The island-state prides itself on having a productive, efficient workforce, and in doing so, employers may promote employees to more senior positions without a corresponding pay increase.
The study, conducted by recruitment firm Robert Half, said 68 per cent of Singapore's Human Resource (HR) managers say they often give promotions without pay rises.
53 per cent of Singapore employers said they prefer to offer performance bonuses instead of pay rises, while 47 per cent prefer to offer flexible working hours.
Another goody offered in lieu of pay rises is additional annual leave.
Recruitment experts said there are risks involved for companies which offer promotions without accompany pay rises; they may lose their top performers to the competition.

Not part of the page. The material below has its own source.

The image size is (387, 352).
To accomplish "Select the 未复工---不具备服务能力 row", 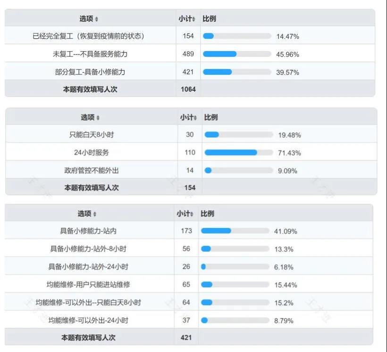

"In particular, within the banking & financial services and commercial sectors, companies are struggling to get the right finance and accounting professionals to fill jobs.
"If an employee with the right skills tests their worth in the employment market, they may find they have several job offers to choose from," said Ms Stella Tang, Director of Robert Half Singapore.
Companies also need to communicate to their employees if budget constraints prevent additional monetary compensation from being offered.
This will maintain employer-employee relationships and ensure employees feel valued.
However, some employees - especially those with families - may find that flexible work arrangements are more important.
The employer should then discuss with the employee on how to balance their professional goals with remuneration for their efforts, Ms Tang said.
In Japan, only 26 per cent of HR managers promote without pay increases. 66 per cent of HR managers said they would never use the practice.
The survey was conducted across 17 countries with 1,800 HR managers.